Coincidentally, it was a person name Brown, abolitionist John Brown, who helped incite the Civil War by leading a raid on the Harper’s Ferry arms depot in 1859 in the hope of arming slaves for a slave rebellion. John Brown believed his cause was legitimate, but failed because the slaves refused to follow him and arm themselves for an uprising.
Not that there couldn’t be urban riots fomented by elites in California today, but I find that Gov. Brown’s use of Civil War rhetoric to be dangerous unless he qualifies that any such actions would be severely punished and that his role is as a reconciler.
What would be best for California right now would be for its leaders to tone down and out the rhetoric of war, to quit scapegoating Republicans and to declare that in November 2010 the people voted for an end to the “tax and spend” regime. That’s what elections are for: to replace violent dissension and war. Thus, the “civil war” over the state budget was already held in November 2010. That war is over and the Democrats lost, despite gaining every statewide political office on the ballot, and a majority of the seats the gerrymandered Legislature.
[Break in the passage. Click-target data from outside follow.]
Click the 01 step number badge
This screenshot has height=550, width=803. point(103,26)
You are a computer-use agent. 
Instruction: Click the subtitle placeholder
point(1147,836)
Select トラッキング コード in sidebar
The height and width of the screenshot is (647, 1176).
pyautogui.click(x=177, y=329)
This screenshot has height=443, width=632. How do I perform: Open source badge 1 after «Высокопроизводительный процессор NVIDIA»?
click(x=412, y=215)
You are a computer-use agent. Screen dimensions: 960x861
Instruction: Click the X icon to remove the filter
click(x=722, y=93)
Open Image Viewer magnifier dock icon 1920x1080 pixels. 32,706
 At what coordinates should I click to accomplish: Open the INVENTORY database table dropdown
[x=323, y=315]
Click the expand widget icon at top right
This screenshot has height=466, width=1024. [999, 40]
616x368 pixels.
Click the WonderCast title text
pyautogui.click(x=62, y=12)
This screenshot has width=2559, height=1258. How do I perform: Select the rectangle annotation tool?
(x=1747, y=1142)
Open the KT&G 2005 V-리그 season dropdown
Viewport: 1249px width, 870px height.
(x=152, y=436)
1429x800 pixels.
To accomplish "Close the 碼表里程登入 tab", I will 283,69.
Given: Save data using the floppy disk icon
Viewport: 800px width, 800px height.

Martin L. Gross wrote that “government loses its claim to legitimacy when it fails to fulfill its obligations.” Which means today:
* It is time for Gov. Brown and the legislature to carry out the expressed will of the people about “no more taxes.”
* It is time for the press to quit spinning that the voters want taxes raised.
* It is time for moral leaders to not sanction civil strife.
* It is time to exert the rule of democratic law and not descend into the anarchy of Greece fomented by Leftist groups.
* It is time for the state government to regain legitimacy if we are going to have an economic recovery.
With Gov. Brown’s unfortunate statement about the plausibility of civil war has given such a war a kind of legitimacy, I asked a prosecutor friend of mine to comment on Jerry Brown’s use of Civil War rhetoric. My friend replied:
Jerry Brown is nothing more than California’s Obama. He ran as if he knew the answers, and was ready to make the tough decisions. In truth, he had no answers except the wrong ones (more taxes), and has no intention of making any tough decisions unless someone puts a figurative gun to his head or a recall election on the ballot. The Republicans have called his bluff, and now he’s in a pickle.
This new “civil war” rhetoric is like the last gasp of a drowning man. Brown thinks he can scare people into embracing a totally bankrupt remedy that may provide a few more breaths of air, but has no chance of solving the state’s problems.
I don’t think anyone’s buying his budget proposal for one minute. He wants to do everything but get realistic about how to solve this mess. That would take real leadership and real guts. Neither is his strong suit.